Taking a Sensible Approach to the Changes in China's Foreign Exchange Reserves

By Pan Gongsheng, Deputy Governor of the People's Bank of China and Administrator of the State Administration of Foreign Exchange

 

Foreign exchange reserve is an objective indicator of the achievements in China's reform and opening-up and its development of foreign economy, and also the result of the functioning of the balance of payments. Since the 18th CPC National Congress, China's economic development has stepped into a new normal, with the balance of payments finding an equilibrium amid fluctuations, and foreign exchange reserves registering slower growth rather than high-speed growth as it previously did, and even falling in a certain period, which should be looked at and analyzed objectively and sensibly, rather than fretfully. Foreign exchange authorities are required to refine the foreign exchange administration system, and make use of the positive roles foreign exchange reserves play in serving the real economy and maintaining China's economic and financial security, in a bid to embrace the 19th CPC National Congress with excellent performance.

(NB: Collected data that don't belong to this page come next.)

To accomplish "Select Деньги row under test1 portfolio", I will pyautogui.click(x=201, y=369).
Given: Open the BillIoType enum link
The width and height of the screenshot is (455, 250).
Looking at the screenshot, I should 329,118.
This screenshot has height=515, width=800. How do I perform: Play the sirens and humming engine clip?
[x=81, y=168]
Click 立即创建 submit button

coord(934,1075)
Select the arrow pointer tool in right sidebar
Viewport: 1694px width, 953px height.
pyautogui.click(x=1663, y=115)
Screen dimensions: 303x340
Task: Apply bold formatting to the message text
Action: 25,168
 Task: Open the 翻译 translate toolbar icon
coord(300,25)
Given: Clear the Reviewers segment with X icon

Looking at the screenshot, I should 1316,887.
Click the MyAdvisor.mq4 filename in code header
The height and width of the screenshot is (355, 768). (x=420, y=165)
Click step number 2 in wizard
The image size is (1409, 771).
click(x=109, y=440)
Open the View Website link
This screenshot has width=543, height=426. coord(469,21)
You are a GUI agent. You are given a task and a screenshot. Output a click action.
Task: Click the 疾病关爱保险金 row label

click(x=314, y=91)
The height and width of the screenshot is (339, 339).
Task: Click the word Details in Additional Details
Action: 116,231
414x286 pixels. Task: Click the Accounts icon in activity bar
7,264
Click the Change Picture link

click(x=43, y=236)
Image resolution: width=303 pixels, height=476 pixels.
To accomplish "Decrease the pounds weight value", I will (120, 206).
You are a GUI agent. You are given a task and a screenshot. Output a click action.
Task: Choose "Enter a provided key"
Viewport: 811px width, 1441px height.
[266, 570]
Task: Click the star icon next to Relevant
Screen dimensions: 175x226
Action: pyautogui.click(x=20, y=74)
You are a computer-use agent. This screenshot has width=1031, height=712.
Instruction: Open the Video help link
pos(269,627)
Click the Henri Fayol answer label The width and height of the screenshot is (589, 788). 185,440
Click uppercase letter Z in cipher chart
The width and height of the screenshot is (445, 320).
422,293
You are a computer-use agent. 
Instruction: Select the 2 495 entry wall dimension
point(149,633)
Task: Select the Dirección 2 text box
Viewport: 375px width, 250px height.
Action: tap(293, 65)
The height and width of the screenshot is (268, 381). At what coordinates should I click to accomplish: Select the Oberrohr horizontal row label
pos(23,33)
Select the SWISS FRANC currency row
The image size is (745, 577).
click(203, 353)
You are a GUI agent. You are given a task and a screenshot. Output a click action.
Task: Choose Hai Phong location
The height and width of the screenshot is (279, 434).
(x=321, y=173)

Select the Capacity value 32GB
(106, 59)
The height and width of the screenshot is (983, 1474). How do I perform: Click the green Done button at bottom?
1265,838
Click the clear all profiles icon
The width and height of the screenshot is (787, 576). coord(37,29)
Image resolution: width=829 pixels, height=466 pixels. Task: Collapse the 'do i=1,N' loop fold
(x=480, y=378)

First, foreign exchange reserves change as a result of robust macroeconomic performance

In 1992 the reform target of building a socialist market economy was set at the 14th CPC National Congress; in 2001 we joined the WTO, which injected strong impetus for the fast development of China's economy and society. Since the outbreak of the global financial crisis in 2008, China has entered into a new normal of economic development along with the changes in environment and conditions internally and externally, and its foreign exchange reserves have declined from a high level after the long-term growth. But overall, China's foreign exchange reserves remain adequate and within a reasonable range.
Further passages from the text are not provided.